The Problem:
I am attempting to use R to generate a random study design where half of the participants are randomly assigned to "Treatement 1" and the other half are assigned to "Treatment 2". However, because half of the subjects are male and half are female and I also want to ensure that an equal number of males and females are exposed to each treatment, half of the males and females should be assigned to "Treatment 1" and the remaining half should be assigned to "Treatment 2".
There are two complications to this design: (1) This is a yearlong study and the assignment of participants to treatment must occur on a daily basis; and (2) Each participant must be exposed to "Treatment 1" a minimum 10 times in a 28 day period.
Is this even possible to automate this in the R interface? I assume so, but I think my beginner status as an R programmer prohibits me from finding the solution on my own. I have been struggling for days to figure out how to actualize this, and have looked through many similar-sounding posts on this site that were not able to be successfully applied here. I am hoping someone out there knows some tricks that could help me get unstuck in solving this problem, any advice would be greatly appreciated!
What I Have Tried:
Specific Information
# There are 16 participants
p <- c("P01", "P02", "P03", "P04", "P05", "P06", "P07", "P08", "P09", "P10", "P11", "P12", "P13", "P14", "P15", "P16")

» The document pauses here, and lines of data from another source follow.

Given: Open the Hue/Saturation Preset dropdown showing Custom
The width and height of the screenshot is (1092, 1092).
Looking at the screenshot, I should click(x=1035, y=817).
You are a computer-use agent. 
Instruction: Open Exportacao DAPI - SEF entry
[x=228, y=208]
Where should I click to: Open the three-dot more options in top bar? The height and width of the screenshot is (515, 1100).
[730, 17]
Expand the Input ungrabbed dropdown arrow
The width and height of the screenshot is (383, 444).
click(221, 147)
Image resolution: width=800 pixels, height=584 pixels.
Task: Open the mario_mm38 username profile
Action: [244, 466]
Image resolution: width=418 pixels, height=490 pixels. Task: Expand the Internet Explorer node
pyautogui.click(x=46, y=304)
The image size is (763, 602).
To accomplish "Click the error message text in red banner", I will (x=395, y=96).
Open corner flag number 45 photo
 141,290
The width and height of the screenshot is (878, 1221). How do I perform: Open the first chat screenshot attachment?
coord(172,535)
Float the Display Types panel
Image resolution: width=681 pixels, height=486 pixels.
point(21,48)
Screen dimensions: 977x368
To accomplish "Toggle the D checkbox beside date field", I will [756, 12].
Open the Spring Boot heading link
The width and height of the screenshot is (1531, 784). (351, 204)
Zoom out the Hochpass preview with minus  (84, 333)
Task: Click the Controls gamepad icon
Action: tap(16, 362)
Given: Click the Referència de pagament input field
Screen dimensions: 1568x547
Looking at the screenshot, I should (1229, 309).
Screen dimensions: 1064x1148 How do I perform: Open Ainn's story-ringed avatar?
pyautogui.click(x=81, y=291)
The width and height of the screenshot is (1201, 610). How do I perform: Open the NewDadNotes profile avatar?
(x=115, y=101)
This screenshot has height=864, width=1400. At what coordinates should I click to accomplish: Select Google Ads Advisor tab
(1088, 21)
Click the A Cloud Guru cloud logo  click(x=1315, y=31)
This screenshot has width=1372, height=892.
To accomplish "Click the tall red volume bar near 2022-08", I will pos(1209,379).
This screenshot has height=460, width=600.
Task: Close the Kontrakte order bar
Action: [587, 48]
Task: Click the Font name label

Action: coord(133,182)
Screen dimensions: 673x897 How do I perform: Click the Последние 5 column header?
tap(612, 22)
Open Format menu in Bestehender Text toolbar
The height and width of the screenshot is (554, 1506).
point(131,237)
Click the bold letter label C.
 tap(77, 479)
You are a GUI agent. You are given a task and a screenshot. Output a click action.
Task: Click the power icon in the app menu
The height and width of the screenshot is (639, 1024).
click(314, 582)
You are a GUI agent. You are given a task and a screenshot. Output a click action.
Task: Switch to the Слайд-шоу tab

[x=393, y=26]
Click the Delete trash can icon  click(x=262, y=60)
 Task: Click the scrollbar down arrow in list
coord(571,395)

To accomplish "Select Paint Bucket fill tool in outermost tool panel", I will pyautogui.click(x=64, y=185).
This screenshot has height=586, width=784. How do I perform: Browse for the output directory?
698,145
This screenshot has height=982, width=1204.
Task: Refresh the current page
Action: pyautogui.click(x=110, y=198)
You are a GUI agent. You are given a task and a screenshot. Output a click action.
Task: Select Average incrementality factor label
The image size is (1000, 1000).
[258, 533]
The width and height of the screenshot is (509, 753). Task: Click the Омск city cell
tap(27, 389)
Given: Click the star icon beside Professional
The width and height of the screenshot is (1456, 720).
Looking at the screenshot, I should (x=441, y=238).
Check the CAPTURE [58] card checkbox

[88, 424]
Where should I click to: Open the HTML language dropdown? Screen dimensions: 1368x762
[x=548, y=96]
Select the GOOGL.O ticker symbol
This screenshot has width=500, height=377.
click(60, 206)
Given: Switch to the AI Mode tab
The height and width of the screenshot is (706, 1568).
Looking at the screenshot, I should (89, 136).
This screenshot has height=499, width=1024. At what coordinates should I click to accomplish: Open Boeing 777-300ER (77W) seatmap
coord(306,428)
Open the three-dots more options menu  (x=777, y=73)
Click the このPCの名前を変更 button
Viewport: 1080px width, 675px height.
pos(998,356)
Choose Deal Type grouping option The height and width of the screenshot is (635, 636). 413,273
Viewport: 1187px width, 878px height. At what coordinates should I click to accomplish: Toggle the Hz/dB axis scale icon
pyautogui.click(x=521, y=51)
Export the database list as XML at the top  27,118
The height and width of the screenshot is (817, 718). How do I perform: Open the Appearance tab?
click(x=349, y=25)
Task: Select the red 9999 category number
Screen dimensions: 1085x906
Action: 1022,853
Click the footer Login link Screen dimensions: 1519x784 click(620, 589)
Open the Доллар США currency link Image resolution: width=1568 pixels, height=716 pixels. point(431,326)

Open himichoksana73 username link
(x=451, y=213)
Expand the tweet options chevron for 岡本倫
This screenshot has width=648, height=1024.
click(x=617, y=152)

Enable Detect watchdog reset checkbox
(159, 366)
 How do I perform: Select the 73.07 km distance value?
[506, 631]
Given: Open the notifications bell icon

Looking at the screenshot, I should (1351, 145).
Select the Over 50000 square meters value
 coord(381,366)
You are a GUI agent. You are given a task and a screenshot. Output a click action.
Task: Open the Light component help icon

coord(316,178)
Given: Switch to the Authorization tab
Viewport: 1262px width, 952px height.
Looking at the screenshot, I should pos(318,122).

# Half are male and half are female
g <- c(rep("M", 8), rep("F", 8))
# I make a dataframe but this may not be necessary
df <- cbind.data.frame(p,g)
# There are 365 days in one year
d <- seq(1,365,1)
...unfortunately, I am not sure how to proceed from here.
Ideal Outcome:
I am envisioning something approximate to this table as the outcome:
Basically there is a column for each participant and a row for each day. Associated with each day is an assignment to either Treatment 1 (T1) or Treatment 2 (T2), with 4 of the 8 males and 4 of the 8 females being assigned to T1 and the remainder to T2. These treatments are reassigned every day for 1 year. Not depicted in this chart is the need for each participant to be exposed to T1 at least 10 times in a 28-day period. The table does not have to look like that if something else makes more sense!
How do you randomly assign participants to groups? To implement random assignment, assign a unique number to every member of your study's sample. Then, you can use a random number generator or a lottery method to randomly assign each number to a control or experimental group.
Random assignment helps ensure that members of each group in the experiment are the same, which means that the groups are also likely more representative of what is present in the larger population.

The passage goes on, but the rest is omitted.